Um novo levantamento do MapBiomas, divulgado nesta quarta-feira (4), acende um alerta vermelho para o planejamento urbano no Brasil. Minas Gerais aparece como o estado com a maior extensão de áreas urbanizadas em terrenos de alta declividade — as famosas encostas íngremes que, sob fortes chuvas, tornam-se cenários de tragédias.
O estudo “Mapeamento Anual das Áreas Urbanizadas no Brasil” revela que Minas possui quase 14,5 mil hectares de áreas construídas em locais de risco. Para dimensão, cada hectare equivale a um campo de futebol profissional. O dado ganha contornos dramáticos após as chuvas recentes que devastaram o estado, deixando um rastro de mortes e desaparecidos.
Juiz de Fora: O epicentro da ocupação em declive
No ranking das cidades brasileiras com maior ocupação de terrenos inclinados, as capitais Rio de Janeiro (1,7 mil ha) e São Paulo (1,5 mil ha) ocupam o topo. No entanto, o destaque negativo recai sobre Juiz de Fora, na Zona da Mata mineira.
A cidade é a 3ª no país com maior área urbanizada em declive, somando 1.256 hectares construídos em encostas perigosas.
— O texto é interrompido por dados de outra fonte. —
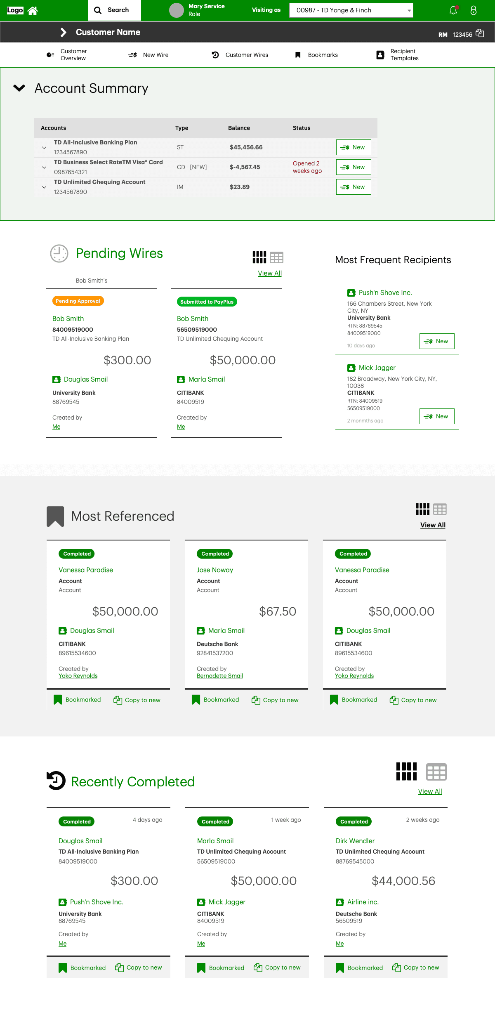
Task: Copy RM number 123456 with copy icon
Action: (x=480, y=33)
A vulnerabilidade do município ficou evidente na última semana, sendo a localidade mais atingida pelas chuvas no estado.

Crescimento perigoso: Ocupação de risco corre mais que a urbanização
O estudo traz um dado alarmante sobre as últimas quatro décadas (1985-2024): a ocupação de áreas de risco cresce em ritmo mais acelerado do que a urbanização em geral.
- Urbanização total: Cresceu 2,5 vezes no Brasil.
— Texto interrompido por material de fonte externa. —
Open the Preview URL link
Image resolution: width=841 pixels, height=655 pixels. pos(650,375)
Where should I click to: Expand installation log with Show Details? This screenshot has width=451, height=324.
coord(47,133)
- Construções em encostas: Mais que triplicaram no mesmo período.
Segundo Mayumi Hirye, coordenadora do estudo, a expansão urbana ignora a intensificação dos eventos climáticos extremos, que atingem de forma desproporcional as populações em áreas sensíveis.

Rios e enchentes: O desafio da drenagem natural
Além dos morros, a proximidade com corpos d’água é outro fator de exposição. Em 2024, o Brasil contabilizou 1,2 milhão de hectares urbanos em zonas de drenagem natural (áreas de várzea e margens de rios), sujeitas a inundações.
- Rio de Janeiro: Lidera este quesito, com 108,2 mil hectares próximos a rios, área que quase dobrou em 40 anos.
- Rondônia: A construção nestas áreas mais que duplicou, saltando de 7,3 mil para 18,8 mil hectares.

O engenheiro ambiental Edmilson Rodrigues, do MapBiomas, reforça que o monitoramento dessas margens fluviais é vital. Conservar as planícies alagáveis não é apenas uma questão ambiental, mas de preservação da vida e da qualidade de vida nas cidades modernas.